### [Testo di riferimento]

......

Rispetto. Ascolto. Dignità. Identità. Il “Cortile dei Gentili” ha lavorato su questi atteggiamenti, su questi valori, per affrontare l’urgente tema della violenza contro le donne e della parità di genere. Abbiamo voluto farlo con i giovani e per i giovani, voci e volti del futuro. Perché, come ha affermato il Card. Gianfranco Ravasi, “contro la violenza di genere e i femminicidi non serve l’educazione sessuale, perché i ragazzi di oggi sanno già tutto. Serve un’educazione culturale”. 

*Il presente articolo è stato pubblicato sul n° 2/2018 della Rivista di Scienze dell’Educazione della Pontificia Facoltà di Scienze dell’Educazione Auxilium.

Il “Cortile dei Gentili”, dipartimento del Pontificio Consiglio della Cultura per il dialogo tra credenti e non credenti, ha raccolto lo spunto e l’invito del Card. Gianfranco Ravasi, affrontando l’urgente tema della violenza sulle donne e della parità di genere – nelle famiglie, nella società, nelle scuole e nel mondo del lavoro. E ha voluto farlo con i giovani, per i giovani, voci e volti del futuro.

Gli eventi e gli incontri promossi dal “Cortile degli Studenti” – a cui hanno partecipato numerosissimi gli alunni dei licei di Roma – hanno raccolto testimonianze, riflessioni e domande su diversi aspetti e sfumature del fenomeno, come il ruolo dell’uomo e della donna nella società moderna, sui modelli culturali da promuovere o abbandonare, sul ruolo che media, web e social network hanno e dovrebbero avere nel contrastare il fenomeno.

......

### [Righe elencate]
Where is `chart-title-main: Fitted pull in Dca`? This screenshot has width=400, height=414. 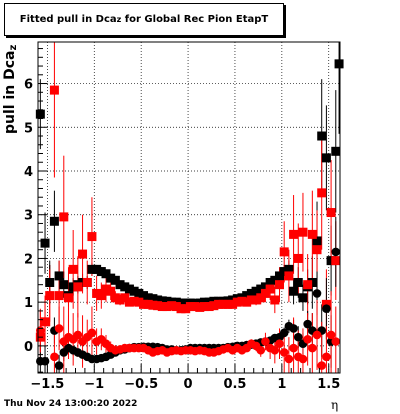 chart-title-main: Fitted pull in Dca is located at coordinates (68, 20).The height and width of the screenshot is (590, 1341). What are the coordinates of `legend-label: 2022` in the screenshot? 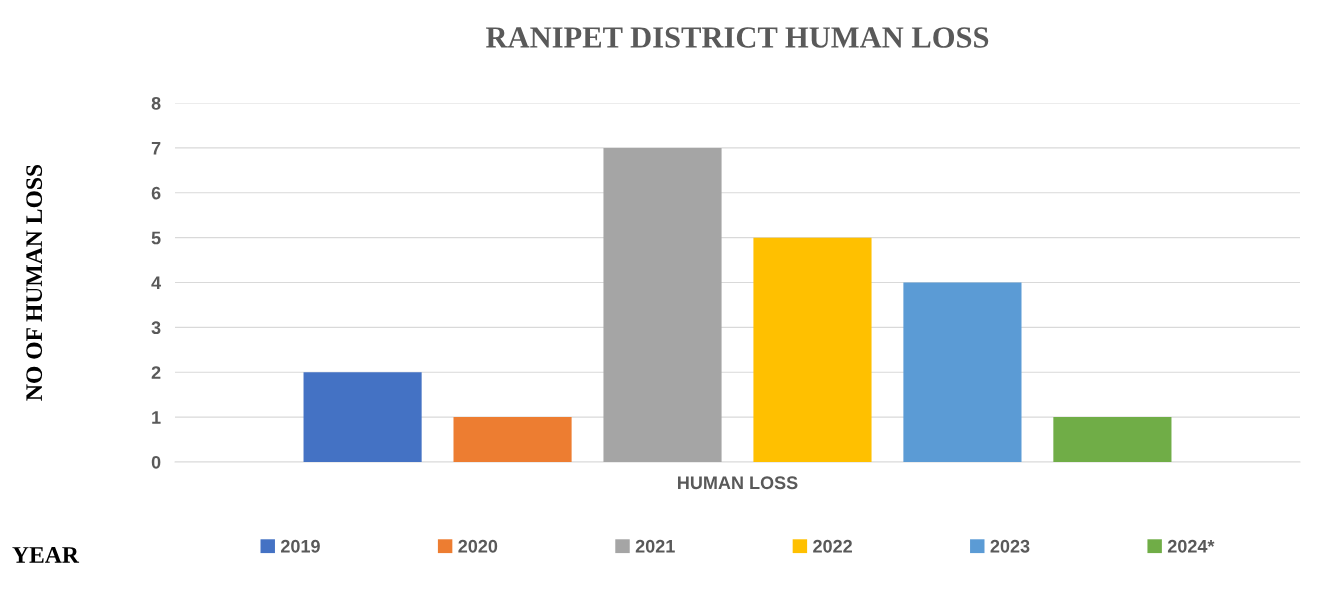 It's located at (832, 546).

......

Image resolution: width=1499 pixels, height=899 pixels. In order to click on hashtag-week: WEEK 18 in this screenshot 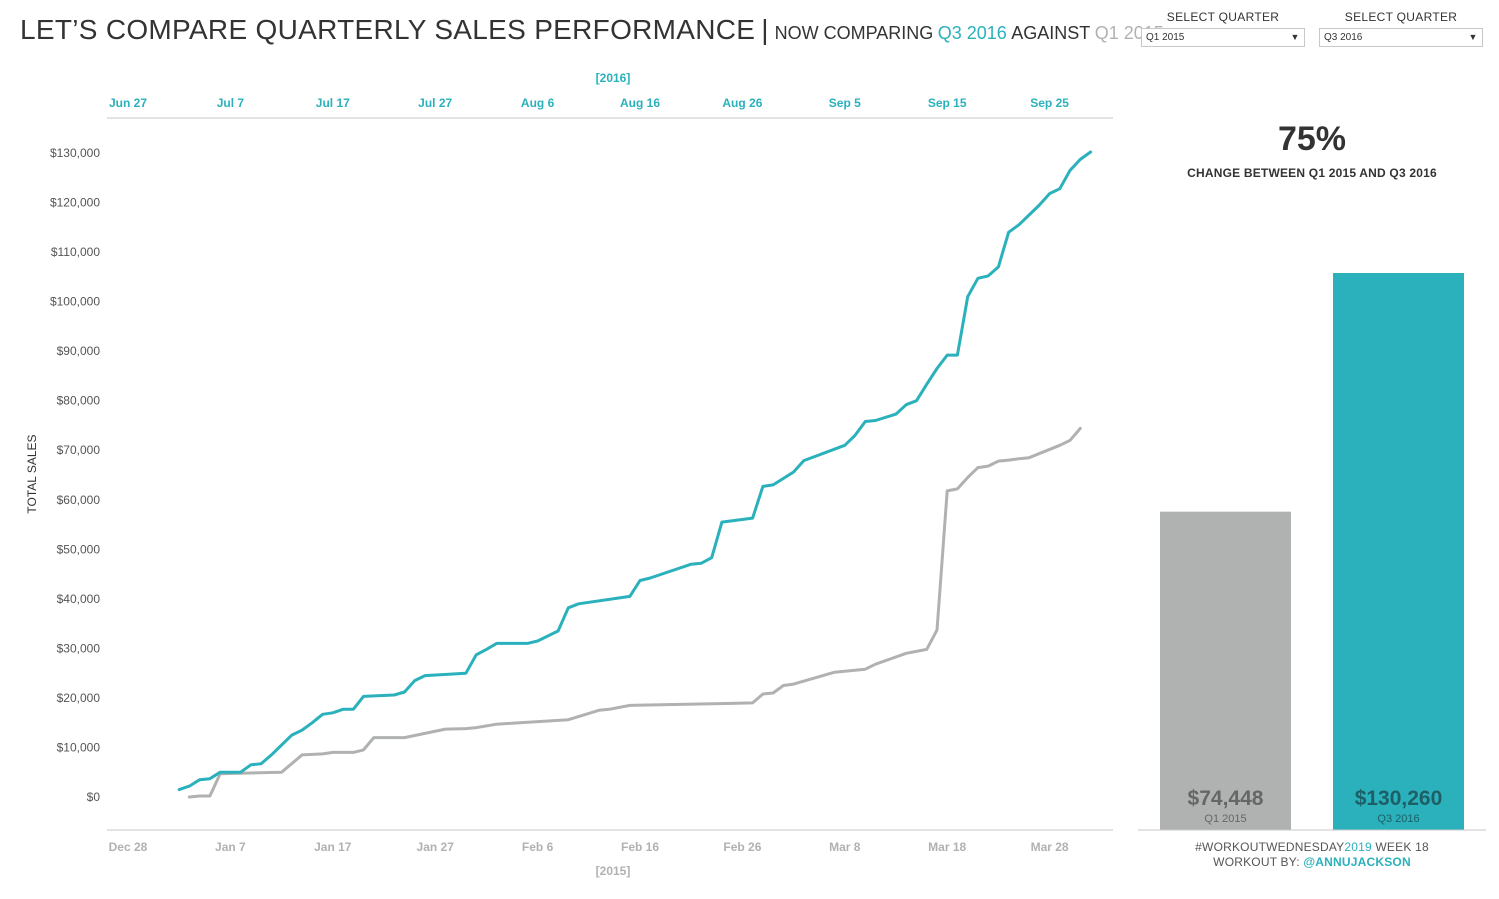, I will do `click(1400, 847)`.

......

### [Elenco attività]
**a)** Ripeti senza modifiche il passo del testo di riferimento che inizia con le parole contenenti "Gli eventi e" e termina con "contrastare il fenomeno.".
**b)** Elenca gli atteggiamenti e i valori su cui, secondo il testo di riferimento, ha lavorato il “Cortile dei Gentili”.
**c)** Per ciascuna affermazione indica se concorda con il testo di riferimento, rispondendo sì o no e citando le parole decisive: (i) l'articolo è uscito sul n° 2/2018 della Rivista di Scienze dell'Educazione; (ii) nella citazione del Card. Ravasi, contro la violenza di genere serve l'educazione sessuale; (iii) agli incontri del “Cortile degli Studenti” hanno partecipato alunni dei licei di Milano.
Le righe elencate costituiscono materiale separato dal testo di riferimento.

### [Risposte scritte]
**a)**
Gli eventi e gli incontri promossi dal “Cortile degli Studenti” – a cui hanno partecipato numerosissimi gli alunni dei licei di Roma – hanno raccolto testimonianze, riflessioni e domande su diversi aspetti e sfumature del fenomeno, come il ruolo dell’uomo e della donna nella società moderna, sui modelli culturali da promuovere o abbandonare, sul ruolo che media, web e social network hanno e dovrebbero avere nel contrastare il fenomeno.

**b)** Rispetto, Ascolto, Dignità, Identità.

**c)**
(i) Sì: “Il presente articolo è stato pubblicato sul n° 2/2018 della Rivista di Scienze dell’Educazione”.
(ii) No: “non serve l’educazione sessuale, perché i ragazzi di oggi sanno già tutto”.
(iii) No: “gli alunni dei licei di Roma”.